Share on Facebook
It may have been beloved by Saab fans, but the 9-3 ended up sharing too many components from the GM parts bin.
Obviously, any car from an automaker that has gone under is going to lose a horrifying amount of value, but this will only be compounded if the vehicle in question wasn’t so great at keeping its value beforehand. Saab was once a very interesting car company, one which even catered to interesting people. But there is little need to lament the loss of the 9-3, as by the end, it barely hung on to much of that Saab uniqueness anyway. But the 9-3 was actually a car with a long and proud history.
Its roots can be traced back to 1968 and the introduction of the groundbreaking model known as the 99 - a car with innovative features and interesting and unique styling. It was the car which gave the reputation as an intellectual’s car, and it was one which it always strove to uphold. In 1978, the 99 would be fitted with a turbocharger, and although other carmakers had done it before this, the 99 was the first car with a turbocharger which would actually result in an evolution of the technology. That same year, although it was not technically a replacement, the 99 would give birth to the 900, a model which would see an increase in popularity for both Saab and turbocharging.
About halfway through the life of the 900, GM acquired controlling interest in Saab, prior to a full takeover. That came with pressure to share platforms with other GM models, which started with the first-gen 900. Saab would change as many components as possible to its own parts, but it was a losing battle with the GM accountants. Saab was forced to use more GM parts when the switch was made from the 900 to the 9-3 in 1998, and more still when the second-gen 9-3 debuted in 2002. This last version suffered the worst from depreciation, offered for ten years in a market that can typically tolerate no more than six.
Facelifts can do a bit to help offset a lingering lifespan, but they have to be pretty extensive in order to really do any good, and the 9-3’s 2008 facelift simply did not go far enough. Another problem was the aforementioned platform sharing. It was one thing with the second-gen 900, but as consumers started to notice more and more bits from the GM parts bin, the Saab lost its uniqueness and the resale value came to resemble that of the Malibu from which it got its platform. The final problem with the 9-3 was obviously that the company which made it went under. All Saab models suffered as a result of this, but an entry-level model will always take the biggest hit in these situations.
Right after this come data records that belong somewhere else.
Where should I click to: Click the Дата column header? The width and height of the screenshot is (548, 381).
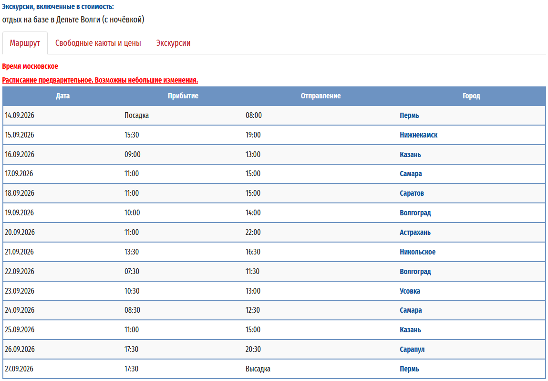coord(62,96)
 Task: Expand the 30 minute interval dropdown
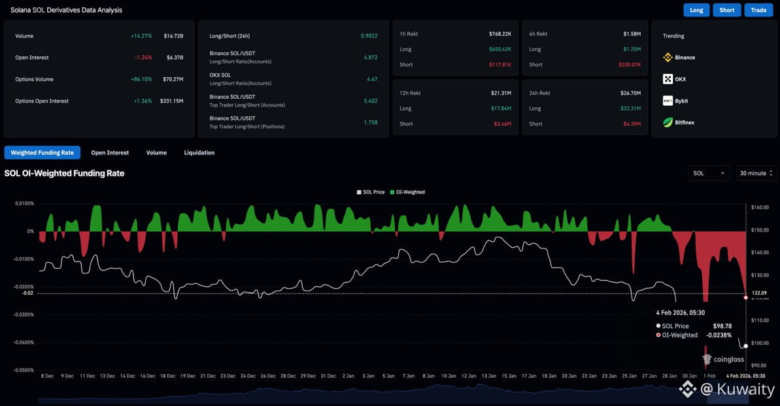pyautogui.click(x=756, y=173)
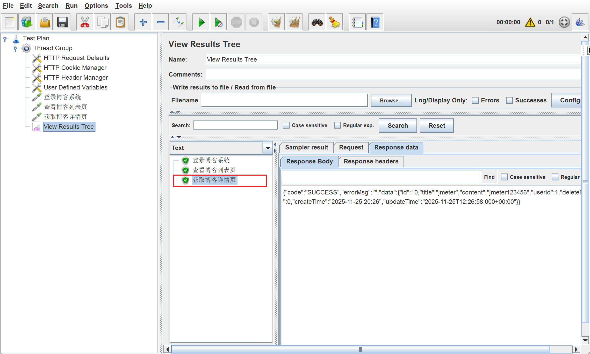This screenshot has height=354, width=590.
Task: Collapse the Test Plan root node
Action: pos(5,39)
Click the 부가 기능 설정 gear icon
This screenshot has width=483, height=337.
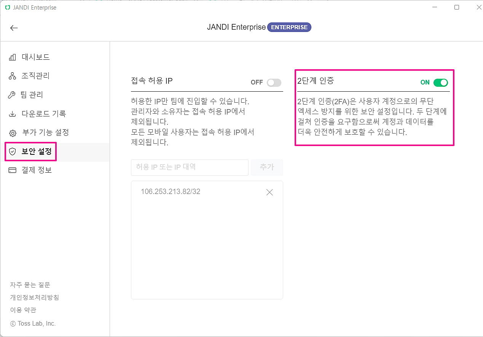click(13, 133)
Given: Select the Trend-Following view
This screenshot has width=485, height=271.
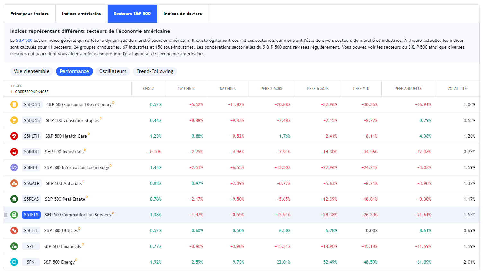Looking at the screenshot, I should click(155, 71).
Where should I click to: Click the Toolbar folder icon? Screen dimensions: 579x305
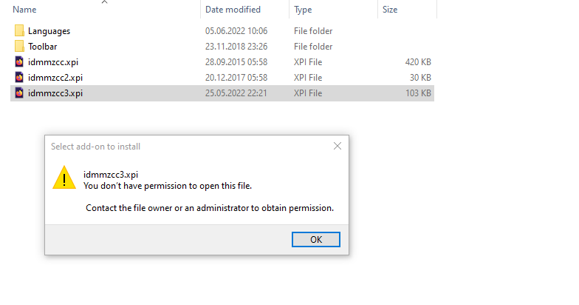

The platform sharing should have staved off some of the problems caused by the company going under, offering continued parts availability long after. But getting a 9-3 fixed is still a pretty uncomplicated task, as there have been plenty of other cars built by troubled automakers which are far more difficult to have serviced. But an unwillingness to buy a car from a failed company isn’t so unusual or difficult to understand. The 9-3 had plenty of fans, especially in convertible form, but the fact that it wouldn’t turn out to be a good investment was getting to be pretty obvious by the end.